Forging a Durable Post-War Political Settlement in Iraq

Report Middle East

Forging a Durable Post-War Political Settlement in Iraq

September 24, 2002 11 min read Download Report

Authors: James Phillips and John Hulsman

One of the major byproducts of a campaign to rid the world of the grave threat posed by Iraq's arsenal of weapons of mass destruction (WMD) will be the end of Saddam Hussein's brutal regime. In the aftermath of such a campaign, the United States should help the Iraqi people establish a new federal system of governance that provides representation for all the people of Iraq and that poses no threat to America's national interests, its allies, or stability in the oil-rich Persian Gulf region.

Under no circumstances should the United States advocate the kind of top-down, highly centralized "nation-building" experiments that the Clinton Administration tried unsuccessfully in Haiti, Somalia, Kosovo, and Bosnia. That approach failed in those cases precisely because it ignored the unique political realities on the ground. Nor should the new government be established by a U.N. mandate, since Iraq's regional political leaders would have no stake in its success. The United States cannot afford to fight and win another war with Iraq only to see that victory squandered.
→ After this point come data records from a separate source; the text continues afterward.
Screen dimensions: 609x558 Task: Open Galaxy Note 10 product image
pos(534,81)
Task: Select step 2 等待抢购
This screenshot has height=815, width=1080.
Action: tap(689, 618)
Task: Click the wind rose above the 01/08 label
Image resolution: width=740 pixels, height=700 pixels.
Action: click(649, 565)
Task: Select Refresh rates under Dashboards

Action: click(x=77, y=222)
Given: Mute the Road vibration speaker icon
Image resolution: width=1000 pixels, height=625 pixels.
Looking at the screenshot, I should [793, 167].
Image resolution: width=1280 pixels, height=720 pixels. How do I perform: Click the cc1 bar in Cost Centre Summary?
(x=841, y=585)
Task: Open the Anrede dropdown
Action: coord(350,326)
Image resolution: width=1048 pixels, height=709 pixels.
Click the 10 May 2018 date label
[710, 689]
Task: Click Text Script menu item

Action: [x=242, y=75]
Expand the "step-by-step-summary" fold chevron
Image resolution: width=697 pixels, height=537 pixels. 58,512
To be effective, a new post-war Iraqi government must be pluralist, one that is inclusive of the three major sub-national groups in Iraq and that advances their interests. The Administration should begin working now to convince the leaders of Iraq's three major groups--Sunni Arabs, Shiite Arabs, and Kurds--that a decentralized federal political system offers the best means of assuring local autonomy, protection against the return of a tyrannical central government, a fair share in the political settlement in Iraq, and an equitable disbursement of Iraq's oil and tax revenues. With such assurances, Iraq's post-Saddam leaders will be more likely to embrace a federal political system with the degree of enthusiasm that is necessary for its success.

A loose federal system organized along decentralized lines also would greatly improve regional stability. Such a post-Saddam government would be cohesive and legitimate enough to guarantee Iraq's territorial integrity, and leave fewer opportunities for a central government to finance and undertake another threatening military buildup or menace its neighbors.

A good political model exists for such a successful post-war Iraqi federation--the so-called Great Compromise of 1787 that enabled the creation of America's constitutional arrangement among the states. In Iraq's case, this type of system would give each of the country's three major sub-groups equal representation in an upper house of the legislature in order to protect their own interests at the national level. These political outcomes--an Iraq that can control its own political destiny and that does not threaten its neighbors--are critical if an Iraqi settlement is to be judged a success.

A New Federal Government in Iraq

A decentralized federal system will best fit the political realities on the ground in Iraq and best meet the needs of its people. (See above, "The Constitutional Model for a Post-Saddam Iraq.") Iraq, which the British carved out of the Ottoman Empire to advance their own interests, is not a cohesive nation in the Western sense. It is in fact far from homogeneous. The Sunni Arab elite have long ruled the country, advancing their own interests at the expense of both the more numerous Shiites, who were treated as second-class citizens, and the Kurds, who often were treated as third-class citizens. Iraq also has small Turkoman, Assyrian, and other minority groups who should be included in the post-war government.

Saddam Hussein sought to legitimize his rule by posing as the champion of the Arab world against the West, Israel, and Iran. And though the bloody war against Iran from 1980 to 1988 did strengthen Iraqi nationalism, Saddam's repression, favoritism toward Sunni Arabs, and efforts to play tribal politics in a divide-and-rule strategy have weakened that national unity in recent years.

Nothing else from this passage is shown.